## Task to carry out
One number is the full answer: how many lines in the records contain the word "Select"?

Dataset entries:

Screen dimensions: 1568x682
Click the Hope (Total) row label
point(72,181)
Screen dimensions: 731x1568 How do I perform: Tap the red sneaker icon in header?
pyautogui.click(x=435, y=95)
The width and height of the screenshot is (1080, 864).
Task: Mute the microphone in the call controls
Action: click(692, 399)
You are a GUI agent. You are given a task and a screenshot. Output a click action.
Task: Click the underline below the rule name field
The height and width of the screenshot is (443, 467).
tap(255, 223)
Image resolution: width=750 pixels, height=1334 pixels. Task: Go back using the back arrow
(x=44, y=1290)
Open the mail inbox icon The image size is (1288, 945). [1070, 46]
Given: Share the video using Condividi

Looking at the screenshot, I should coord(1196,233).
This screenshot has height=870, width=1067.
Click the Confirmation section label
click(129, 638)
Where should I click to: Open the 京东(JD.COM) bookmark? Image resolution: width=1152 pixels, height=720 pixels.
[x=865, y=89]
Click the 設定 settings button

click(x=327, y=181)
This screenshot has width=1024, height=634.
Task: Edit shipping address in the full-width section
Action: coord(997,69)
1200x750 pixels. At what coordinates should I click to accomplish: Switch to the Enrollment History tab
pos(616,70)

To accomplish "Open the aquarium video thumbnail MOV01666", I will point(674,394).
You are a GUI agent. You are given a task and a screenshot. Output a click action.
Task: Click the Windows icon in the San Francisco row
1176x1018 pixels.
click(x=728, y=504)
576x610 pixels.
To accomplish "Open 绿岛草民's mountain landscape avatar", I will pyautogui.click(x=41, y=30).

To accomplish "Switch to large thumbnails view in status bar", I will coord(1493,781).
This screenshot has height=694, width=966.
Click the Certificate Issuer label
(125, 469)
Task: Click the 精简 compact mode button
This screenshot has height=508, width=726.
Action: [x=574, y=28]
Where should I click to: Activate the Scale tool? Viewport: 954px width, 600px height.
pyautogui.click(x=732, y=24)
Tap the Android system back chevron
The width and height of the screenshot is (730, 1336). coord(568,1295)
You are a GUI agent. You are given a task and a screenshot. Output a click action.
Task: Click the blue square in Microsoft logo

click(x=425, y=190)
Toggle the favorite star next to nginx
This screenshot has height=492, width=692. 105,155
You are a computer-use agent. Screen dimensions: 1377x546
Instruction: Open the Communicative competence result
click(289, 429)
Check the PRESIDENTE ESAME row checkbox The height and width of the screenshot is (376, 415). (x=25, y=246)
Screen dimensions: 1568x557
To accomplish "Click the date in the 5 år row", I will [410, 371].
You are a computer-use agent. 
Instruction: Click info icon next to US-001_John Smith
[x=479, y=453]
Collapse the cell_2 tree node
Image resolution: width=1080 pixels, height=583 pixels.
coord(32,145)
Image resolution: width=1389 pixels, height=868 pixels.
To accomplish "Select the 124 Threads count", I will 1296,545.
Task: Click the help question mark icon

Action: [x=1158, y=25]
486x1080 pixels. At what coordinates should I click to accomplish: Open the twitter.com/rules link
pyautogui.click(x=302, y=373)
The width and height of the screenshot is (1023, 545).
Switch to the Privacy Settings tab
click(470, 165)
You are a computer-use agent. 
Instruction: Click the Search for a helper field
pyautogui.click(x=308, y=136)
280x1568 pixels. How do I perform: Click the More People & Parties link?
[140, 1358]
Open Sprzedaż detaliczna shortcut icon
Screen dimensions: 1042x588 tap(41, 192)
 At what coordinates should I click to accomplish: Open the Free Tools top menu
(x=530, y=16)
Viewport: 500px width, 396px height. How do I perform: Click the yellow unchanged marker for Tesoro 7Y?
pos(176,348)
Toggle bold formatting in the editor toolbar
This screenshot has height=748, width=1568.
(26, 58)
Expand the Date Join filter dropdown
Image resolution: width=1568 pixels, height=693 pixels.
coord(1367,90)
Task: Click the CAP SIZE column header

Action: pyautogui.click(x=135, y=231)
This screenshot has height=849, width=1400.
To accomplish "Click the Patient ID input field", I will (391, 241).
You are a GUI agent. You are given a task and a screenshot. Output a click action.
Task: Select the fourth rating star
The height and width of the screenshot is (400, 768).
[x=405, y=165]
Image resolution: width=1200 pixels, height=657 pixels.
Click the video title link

## Response below
2